Currently, Covid-19 vaccines are licensed in the UK only for children aged 12 and over.
The Sun newspaper reported on leaked proposals which it said showed that health bosses are preparing to jab children aged between five and 11 next spring.
The Medicines and Healthcare products Regulatory Agency (MHRA) has said “expected standards of safety, quality and effectiveness” must be met before vaccines would be authorised for children in this age category.
A spokesperson said: “Extending the use of a Covid-19 vaccine to children aged five to 11 would only be authorised if the expected standards of safety, quality and effectiveness are met.
“As with children aged 12 and above, parents can be fully assured that for any potential authorisation in this age group, the safety of the children would be our top priority.”
If the MHRA extended the licence for younger children, the Government would consider recommendations from the Joint Committee on Vaccines and Immunisation (JCVI) before any rollout.
Asked about the newspaper report, a spokesperson for NHS England said: “The NHS regularly plans for how it would operationalise opening vaccines to more people so it is ready to extend the jab quickly when and if any decision is recommended by the JCVI.”
An unnamed source quoted in The Sun said plans could change, but noted that asking parents for permission to vaccinate young children “is in the schedule”.

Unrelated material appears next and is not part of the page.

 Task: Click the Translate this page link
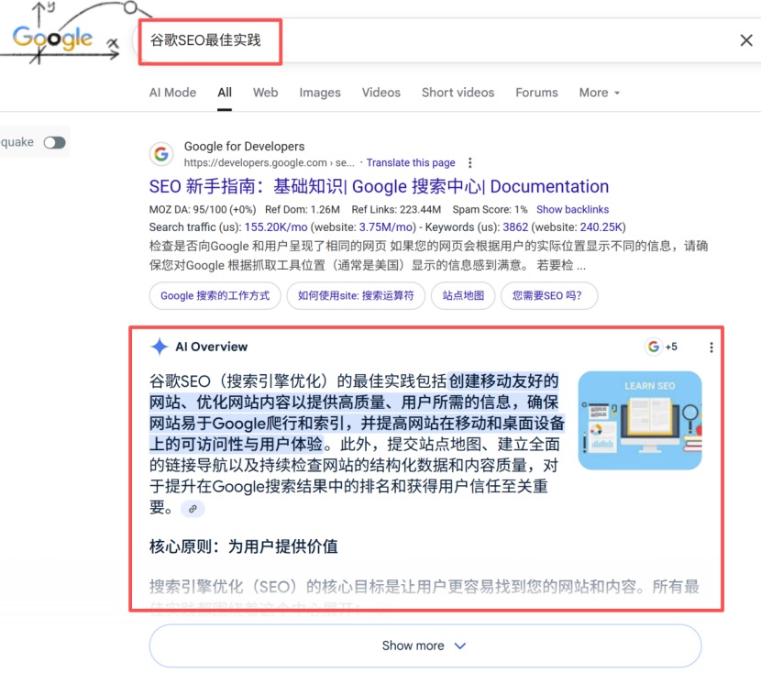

US health officials gave the final sign-off to the Pfizer vaccine for use in five to 11-year-olds at the beginning of November, with doses to be administered at a third of the amount given to teenagers and adults.
But in an update in recent days, experts advised that children aged 12 and over who have had a Covid-19 infection should not get a vaccine until 12 weeks later.
Deferring could help to reduce even further the “very, very small” risk of heart inflammation after vaccination, experts from the UK Health Security Agency (UKHSA) said.